La postura corporal, clave en la aparición de celulitis

Como sabemos, la celulitis es una alteración multifactorial en cuyo desarrollo convergen detonantes de carácter diverso: exceso de grasa acumulada, hábitos poco saludables y componentes circulatorios, hormonales y genéticos. Yvette Pons, especialista en bioestética funcional, quien ha dedicado años a estudiar la relación entre postura y microcirculación en el tejido corporal, desvela otro mecanismo, más complejo y desconocido, pero igualmente implicado en la aparición de la celulitis y en el que se ve involucrada la biomecánica del cuerpo.

Chica pellizcándose la nalga

Yvette Pons explica que la celulitis es una patología relacionada con la microcirculación y originada por un déficit del flujo sanguíneo y linfático, lento y obstruido. Ello acaba por desencadenar un proceso edematoso denso, proteico y fibroso, que comprime los tejidos y genera una lipodistrofia: distribución desorganizada de la grasa.

Factores de carácter secundario, como sedentarismo, mala alimentación, estrés, menstruación y toma de anticonceptivos pueden intensificar este mecanismo de estasis circulatoria. 

Sin embargo, la forma en la que nos movemos y sostenemos nuestro cuerpo  desempeña igualmente un papel fundamental. 

POSTURA Y CELULITIS: VÍNCULO DIRECTO

 

Tras años de análisis y observación, esta experta llegó a la conclusión de que personas con morfologías y posturas similares tienden a desarrollar celulitis en las mismas áreas. La identificación de este patrón la llevó a profundizar en la relación entre postura, apoyo del pie y desarrollo de tejido fibroedematoso. La conclusión de este estudio es que cualquier desalineación postural, ya sea por la pelvis o el apoyo de los pies, genera compensaciones musculares, fasciales y articulares que afectan al sistema sanguíneo y linfático, así como a la disposición de los adipocitos.

Veamos dos ejemplos:

  • Pie pronado El peso se apoya hacia dentro, provocando rotación interna de tibia y fémur, anteversión de la pelvis e hiperlordosis lumbar. Esto favorece la acumulación de celulitis en la parte interna de rodillas, caderas y muslos. 
  • Pie supinado El peso se apoya hacia fuera, generando rotación externa en la pierna y retroversión pélvica.
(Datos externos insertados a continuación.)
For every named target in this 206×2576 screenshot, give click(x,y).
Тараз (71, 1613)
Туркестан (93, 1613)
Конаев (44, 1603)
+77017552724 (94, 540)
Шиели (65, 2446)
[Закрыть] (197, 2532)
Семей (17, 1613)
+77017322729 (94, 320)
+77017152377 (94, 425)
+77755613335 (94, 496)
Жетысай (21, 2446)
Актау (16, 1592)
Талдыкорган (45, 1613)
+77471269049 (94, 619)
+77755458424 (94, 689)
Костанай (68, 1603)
Esto hace que la celulitis tienda a aparecer en glúteos, muslos y flancos. 

Yvette Pons concluye que la celulitis postural se origina por modificaciones biomecánicas miofasciales, exceso de tensión, rigidez y pérdida de tono muscular. Esto compromete la microcirculación y ralentiza la evacuación de líquidos, promoviendo la formación del tejido fibroedematoso geloide, que es lo que conocemos como celulitis.

Y para acabar lanza una pregunta: Si el tejido, y en consecuencia sus funciones, responde y se reorganiza con el movimiento de cuerpo, ¿tiene sentido abordarlo únicamente desde la superficie?